Le problème de transparence lors des négociations qui ont mené à la conclusion de cet accord transitoire avec le Royaume-Uni a été flagrant. Cela est malheureusement représentatif d’un déficit de transparence généralisé lors des négociations de plusieurs récents accords commerciaux internationaux du Canada.
Les membres du Comité permanent du commerce international ont discuté de l'accord transitoire avec des parties prenantes directement impliquées, et ce, sans avoir vu la moindre trace du texte. Cela a donné lieu à un véritable théâtre de l'absurde. On nous demandait d'étudier un accord sans en connaître le contenu. Nous recevions des témoins qui nous offraient des commentaires et des recommandations au sujet de l'entente, mais nous n'avions aucune vraie information sur le contenu de l'accord. On nous laissait uniquement entendre que l'échéance arriverait très rapidement, car il fallait adopter l'accord avant le 31 décembre.

**La consigne**
Recopiez en entier, sans rien y changer, le texte ci-dessus sur le manque de transparence autour de l'accord transitoire avec le Royaume-Uni.

[Éléments enregistrés]
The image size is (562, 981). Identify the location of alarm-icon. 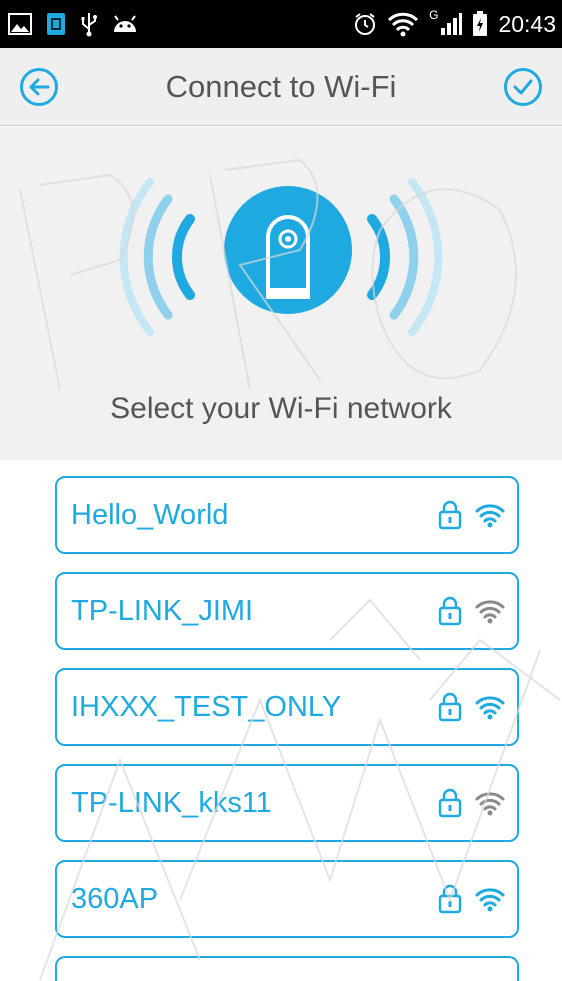
(366, 24).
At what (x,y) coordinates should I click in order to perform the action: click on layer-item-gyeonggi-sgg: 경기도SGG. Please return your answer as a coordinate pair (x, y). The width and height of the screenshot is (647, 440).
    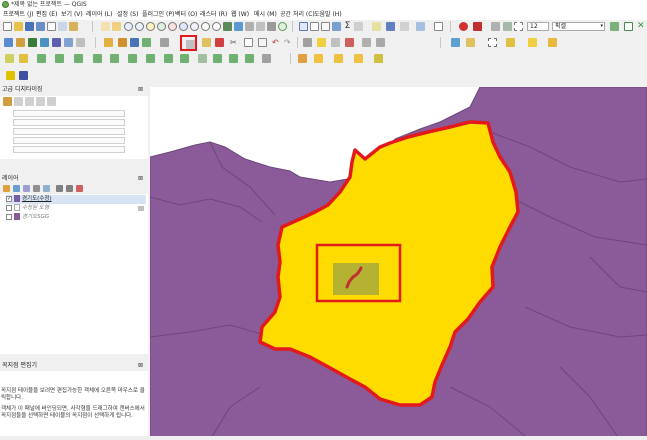
    Looking at the image, I should click on (28, 218).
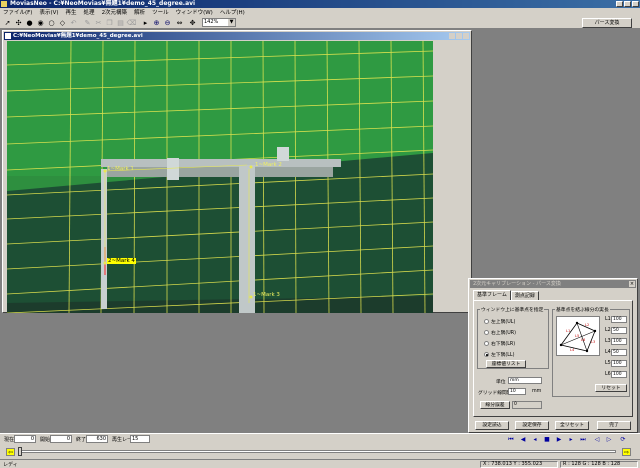  I want to click on grid-interval-label: グリッド線間隔, so click(495, 394).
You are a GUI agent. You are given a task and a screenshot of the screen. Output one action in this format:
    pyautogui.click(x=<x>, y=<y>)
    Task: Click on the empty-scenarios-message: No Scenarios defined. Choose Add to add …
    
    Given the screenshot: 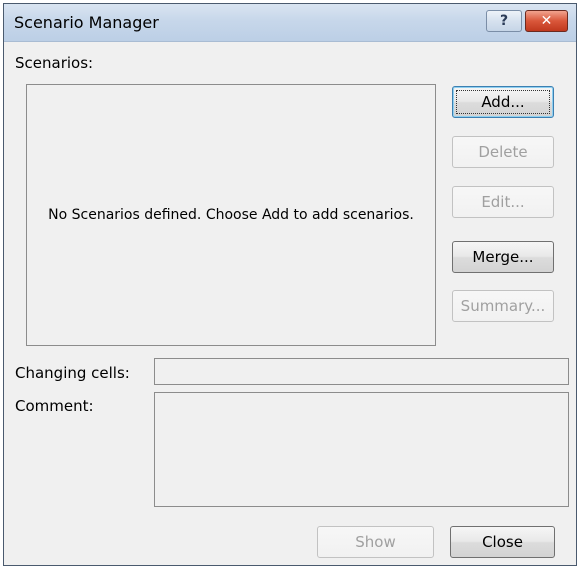 What is the action you would take?
    pyautogui.click(x=231, y=215)
    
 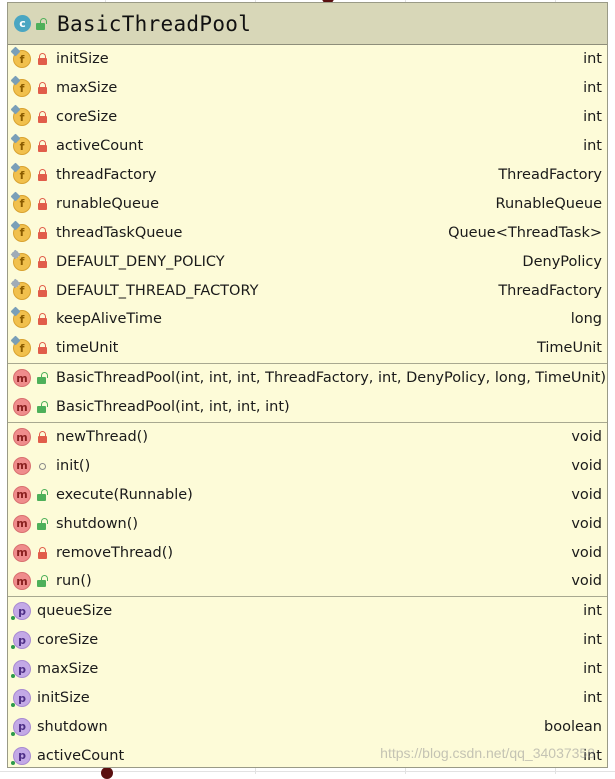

**Réponse**
Le problème de transparence lors des négociations qui ont mené à la conclusion de cet accord transitoire avec le Royaume-Uni a été flagrant. Cela est malheureusement représentatif d’un déficit de transparence généralisé lors des négociations de plusieurs récents accords commerciaux internationaux du Canada.
Les membres du Comité permanent du commerce international ont discuté de l'accord transitoire avec des parties prenantes directement impliquées, et ce, sans avoir vu la moindre trace du texte. Cela a donné lieu à un véritable théâtre de l'absurde. On nous demandait d'étudier un accord sans en connaître le contenu. Nous recevions des témoins qui nous offraient des commentaires et des recommandations au sujet de l'entente, mais nous n'avions aucune vraie information sur le contenu de l'accord. On nous laissait uniquement entendre que l'échéance arriverait très rapidement, car il fallait adopter l'accord avant le 31 décembre.